*Reading text*.

====================

Choosing the Best Phone for Fibromyalgia
I know that everybody is different, but this post will cover some basic features and accessories that I think are especially helpful for those living with fibromyalgia. The very most important aspect of the phone, to me, is making sure that is fits in my hand well. There is no way am I going to spend over $100 on a phone that I might end up dropping and breaking because I can’t hold it well. On days that I don’t feel well I’ve noticed that I tend not to hold on as tightly to objects, thus increasing the chance I’ll drop things. One of the first accessories that I buy after purchasing a new phone is a cell phone case cover that has some type of rubber on it to help it stay in my hand easier. Just for fun, I also get a case color/pattern that makes me happy to look at. If you’re worried about scraping the screen, get a screen protector as well.
One of the next things I look for is the how to input text. I’ve had phones that have had the the QWERTY keyboard all scrunched up on the bottom of the front of the phone, with only on-screen keyboards and with both on-screen keyboards and a slide out QWERTY keyboard that is fairly large. I definitely prefer the last option. When my fingers are aching I like using the on-screen Swype version of a keyboard and when my fingers feel fine I prefer using the slide out keyboard.
Another feature I like is a calendar that syncs with a website or my computer. I need to have my schedule with me all the time (think of scheduling a follow-up appointment while at the doctor’s). Being able to set alarms is also good for setting reminders to take medicine and for getting up in the morning when traveling. Having a decent camera phone is good for when you have symptoms that you want to take a picture of and show your doctor at your next appointment. I also like having an easy way to turn bluetooth connections on/off. Leaving it on eats up the battery and I like to have it enabled when I’m in the car (you know, in case that doctor I’ve been waiting to hear from calls back). It is also nice for long calls at home, so you don’t have to hold your phone or crane your neck.
Of course, apps for Twitter and Facebook can be nice to have, especially if you’re curled up on a couch or a bed feeling sick and wanting to know if others have experienced what you are. I must have Google Maps to refer to when I’m heading into an area I’m unfamiliar with. If I didn’t have GPS in my car, I’d want to be sure my phone had GPS so it could read me directions too. Another app that I appreciate being able to use is Springpad. I can type in memos from my computer or phone and see them in both places. This is great for keeping a list of medical conditions and medications on hand at all times. You never know when someone might need to access that information for emergencies purposes.
What phones and features have you really liked having?

====================

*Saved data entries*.
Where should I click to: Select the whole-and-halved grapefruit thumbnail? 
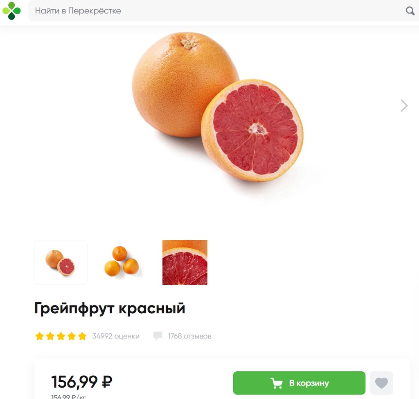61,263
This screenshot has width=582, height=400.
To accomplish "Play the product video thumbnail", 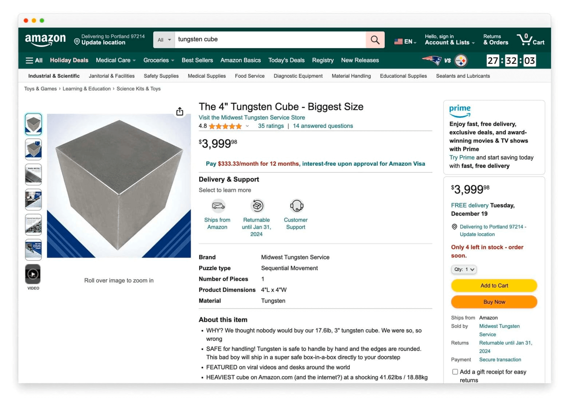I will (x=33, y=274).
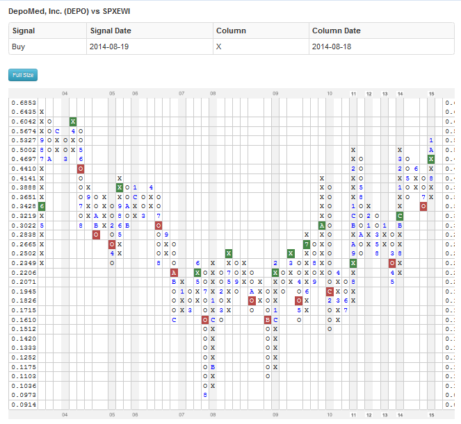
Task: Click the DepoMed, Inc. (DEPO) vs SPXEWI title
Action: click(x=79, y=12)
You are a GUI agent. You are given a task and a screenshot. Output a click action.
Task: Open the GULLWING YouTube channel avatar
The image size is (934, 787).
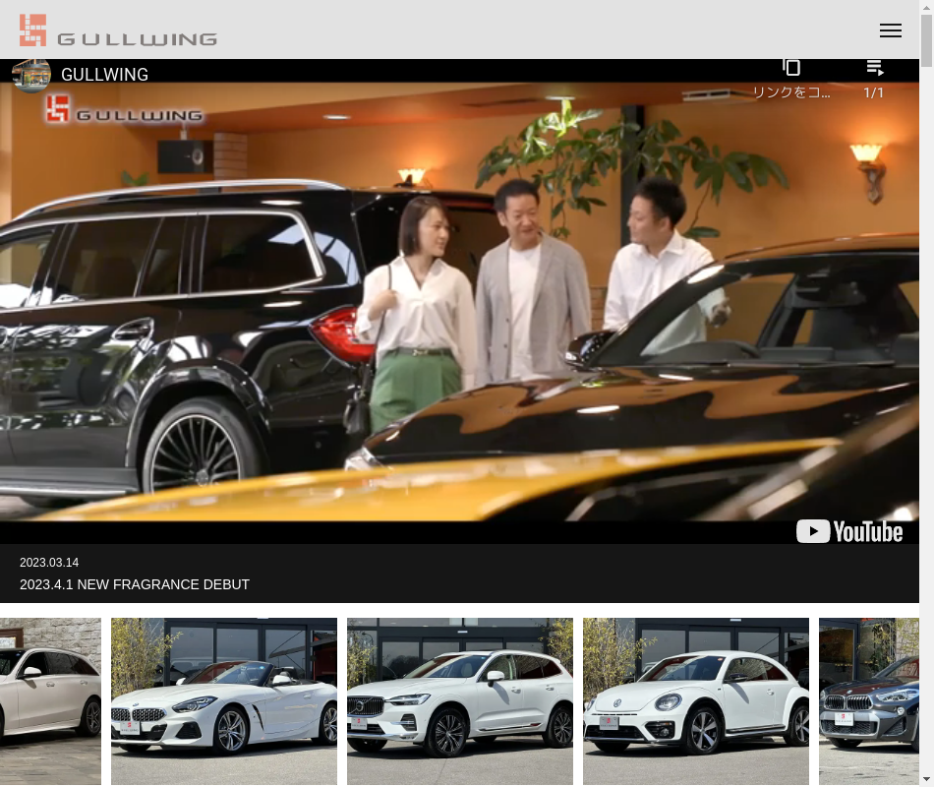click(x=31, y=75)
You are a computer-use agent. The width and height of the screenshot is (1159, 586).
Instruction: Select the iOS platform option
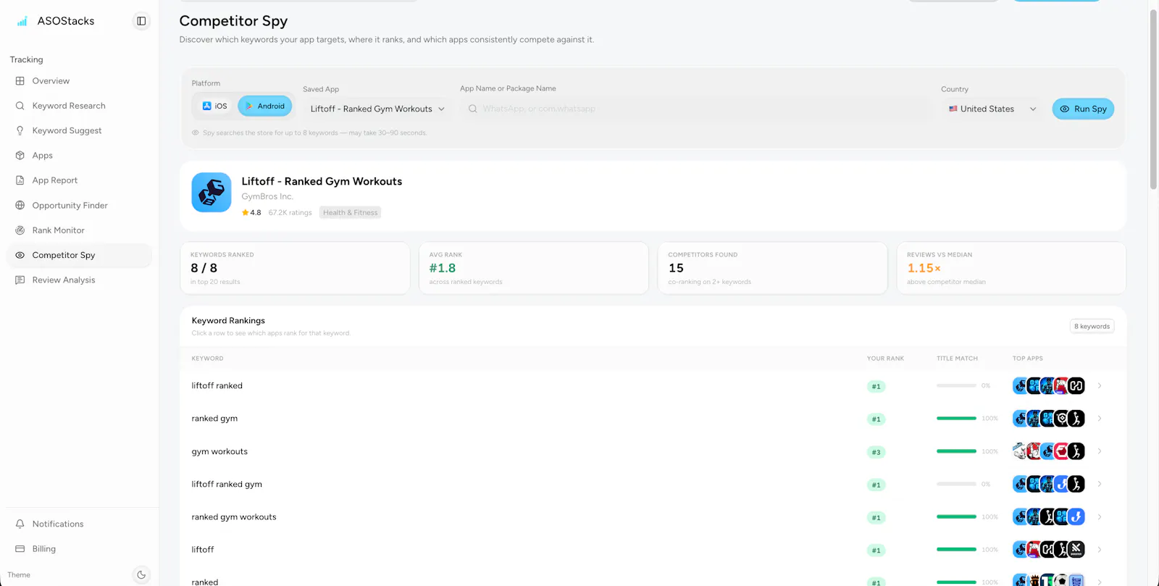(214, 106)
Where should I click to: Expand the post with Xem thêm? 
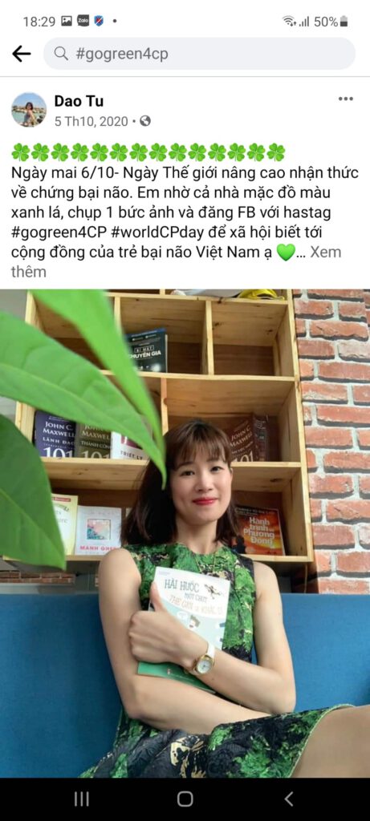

====================

In the post above on choosing a phone for fibromyalgia, copy out word for word the stretch from "Of course, apps" through "for emergencies purposes.".

Of course, apps for Twitter and Facebook can be nice to have, especially if you’re curled up on a couch or a bed feeling sick and wanting to know if others have experienced what you are. I must have Google Maps to refer to when I’m heading into an area I’m unfamiliar with. If I didn’t have GPS in my car, I’d want to be sure my phone had GPS so it could read me directions too. Another app that I appreciate being able to use is Springpad. I can type in memos from my computer or phone and see them in both places. This is great for keeping a list of medical conditions and medications on hand at all times. You never know when someone might need to access that information for emergencies purposes.